After a couple of days in San Francisco, in fact, I had to admit to Abigail that the Mission was a pleasant spot for a grandfatherly stroll even aside from the availability of burritos: people raised in the Mexican culture know how to express their appreciation of a particularly stunning baby. As it turned out, a lot of the restaurants we used for carryout were in the Mission. Some of them were outposts of gentrification, described by Abigail as "in the Mission but not of the Mission." So we might be picking up tamales one night, followed the next night by "seared dayboat scallops with organic spinach and black-bean sauce." I wouldn't want to leave the impression that I thought eating carryout in San Francisco was a hardship. In fact, I tried to arrive at a fair appraisal to give Abigail as I left to catch my plane to New York. I finally came up with "It was O.K. for out of town."

Here's what I did when I got back to New York: I sorted my takeout menus. When I got through, I thought it was a pretty impressive collection. I had a wad of Indian and a wad of Mexican and a wad of Chinese (not just Takeout Chinese, either) and a wad of Japanese and a wad of pan-Asian and a wad of Italian and a wad of Middle Eastern and a lot of menus I found unsortable. I had about seventy-five menus.

I could picture Abigail on her next visit, looking on with interest as I placed the various types of menus in neat piles on the dining-room table, like the organizer of a bank heist divvying up the loot. The Chinese pile, I notice, is about an inch thick. "What's your pleasure?" I say to Abigail. "Chinese? Thai? Indian? Middle Eastern? Venezuelan? Malaysian? Italian? How about some octopus salad and artichoke ravioli from Da Andrea? How about risotto? There's now a place on Bleecker Street called Risotteria that offers about forty kinds of risotto, delivered to your door."

Abigail shrugs. "I guess Italian would be O.K.," she says, still noncommittal.

"Or we could do what we call a walk-away," I say. "Limiting ourselves to restaurants within a few hundred yards. It's a nice evening―we almost never get fog here―so maybe we could just stroll over and pick up, say, French fries at Petite Abeille or some zatter bread and marinated-chicken pitza at Moustache and bring them back here. If we feel up to walking an extra couple of hundred yards, of course, we could bring back lobster rolls from Pearl."

Abigail is beginning to look impressed. Maybe she had forgotten about Pearl's lobster rolls.

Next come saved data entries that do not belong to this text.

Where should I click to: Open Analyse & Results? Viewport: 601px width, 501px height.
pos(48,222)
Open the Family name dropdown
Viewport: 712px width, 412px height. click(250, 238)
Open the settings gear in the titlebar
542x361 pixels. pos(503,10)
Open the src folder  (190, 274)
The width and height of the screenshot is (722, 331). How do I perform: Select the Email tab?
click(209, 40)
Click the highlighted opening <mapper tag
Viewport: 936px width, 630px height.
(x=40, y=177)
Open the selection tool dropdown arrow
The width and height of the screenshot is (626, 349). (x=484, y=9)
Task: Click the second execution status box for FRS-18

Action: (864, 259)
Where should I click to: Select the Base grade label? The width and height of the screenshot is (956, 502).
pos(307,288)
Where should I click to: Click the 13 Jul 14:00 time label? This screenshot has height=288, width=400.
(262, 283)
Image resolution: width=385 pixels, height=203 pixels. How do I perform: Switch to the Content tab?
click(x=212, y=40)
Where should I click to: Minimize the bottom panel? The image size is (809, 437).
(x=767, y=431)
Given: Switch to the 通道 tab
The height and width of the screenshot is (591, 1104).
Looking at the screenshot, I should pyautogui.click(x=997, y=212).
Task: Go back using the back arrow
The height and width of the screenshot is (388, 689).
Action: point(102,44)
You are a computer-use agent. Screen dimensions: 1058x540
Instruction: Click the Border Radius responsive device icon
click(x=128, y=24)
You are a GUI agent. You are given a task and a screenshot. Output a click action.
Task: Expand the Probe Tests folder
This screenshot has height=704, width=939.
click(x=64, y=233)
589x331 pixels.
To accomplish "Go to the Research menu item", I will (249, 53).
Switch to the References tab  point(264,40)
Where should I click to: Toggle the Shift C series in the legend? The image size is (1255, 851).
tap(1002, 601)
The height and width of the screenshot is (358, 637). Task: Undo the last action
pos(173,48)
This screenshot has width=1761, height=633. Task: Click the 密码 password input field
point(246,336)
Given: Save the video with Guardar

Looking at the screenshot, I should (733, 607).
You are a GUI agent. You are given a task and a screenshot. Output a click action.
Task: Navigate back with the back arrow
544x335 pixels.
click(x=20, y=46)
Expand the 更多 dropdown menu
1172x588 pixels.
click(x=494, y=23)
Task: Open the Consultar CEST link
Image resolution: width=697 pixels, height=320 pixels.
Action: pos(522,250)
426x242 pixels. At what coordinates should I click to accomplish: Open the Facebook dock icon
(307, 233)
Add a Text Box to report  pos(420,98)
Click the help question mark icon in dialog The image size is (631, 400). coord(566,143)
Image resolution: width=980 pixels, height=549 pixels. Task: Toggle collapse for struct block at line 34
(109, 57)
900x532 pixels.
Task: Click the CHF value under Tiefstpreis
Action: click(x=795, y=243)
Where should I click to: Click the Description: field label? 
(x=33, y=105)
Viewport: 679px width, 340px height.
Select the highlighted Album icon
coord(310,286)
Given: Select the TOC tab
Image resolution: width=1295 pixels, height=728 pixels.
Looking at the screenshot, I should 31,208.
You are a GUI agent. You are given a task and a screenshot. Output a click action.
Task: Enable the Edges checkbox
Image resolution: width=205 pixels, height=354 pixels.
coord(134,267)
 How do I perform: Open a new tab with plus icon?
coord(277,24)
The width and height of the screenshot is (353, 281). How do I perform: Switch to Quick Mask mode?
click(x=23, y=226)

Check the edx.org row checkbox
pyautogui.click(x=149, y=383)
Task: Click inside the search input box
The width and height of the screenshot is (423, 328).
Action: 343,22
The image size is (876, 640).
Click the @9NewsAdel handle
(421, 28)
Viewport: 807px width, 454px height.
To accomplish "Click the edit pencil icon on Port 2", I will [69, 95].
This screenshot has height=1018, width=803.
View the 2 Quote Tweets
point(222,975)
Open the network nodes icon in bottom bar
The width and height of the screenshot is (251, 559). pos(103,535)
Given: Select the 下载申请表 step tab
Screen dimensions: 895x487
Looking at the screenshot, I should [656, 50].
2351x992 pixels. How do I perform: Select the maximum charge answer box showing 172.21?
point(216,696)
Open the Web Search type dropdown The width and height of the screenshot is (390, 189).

Then I'm offering all sorts of delivery possibilities―English fish-and-chips, Indian chaats, Japanese ramen, Singaporean fried rice. Menus are being flashed in front of her. I mention roasted chicken, the simple tuna-fish sandwich, soup dumplings. Yes, soup dumplings! I tell her that if she'd like to finish off by having Cones, just around the corner on Bleecker Street, bring over a pint of hazelnut gelato, that, too, can be arranged. "I think it's fair to say, Abigail," I tell her as I continue to flip through the menus, "that there's practically no type of food that can't be found within a few blocks."

Abigail shoots a meaningful look at my T-shirt. By chance, I'm wearing the La Cumbre shirt she gave me. At least she thinks it's by chance. Suddenly, like Ricky Jay producing a ten of clubs out of thin air, I open a menu that has appeared in my hand. "Speaking of which, here's a place that might interest you," I say. "It's called Kitchen/Market, in Chelsea. You'll notice it says 'Delivery.' " I show Abigail the menu. Near the center is a group of ten items. The heading above them reads "San Francisco Burritos." Abigail looks very impressed.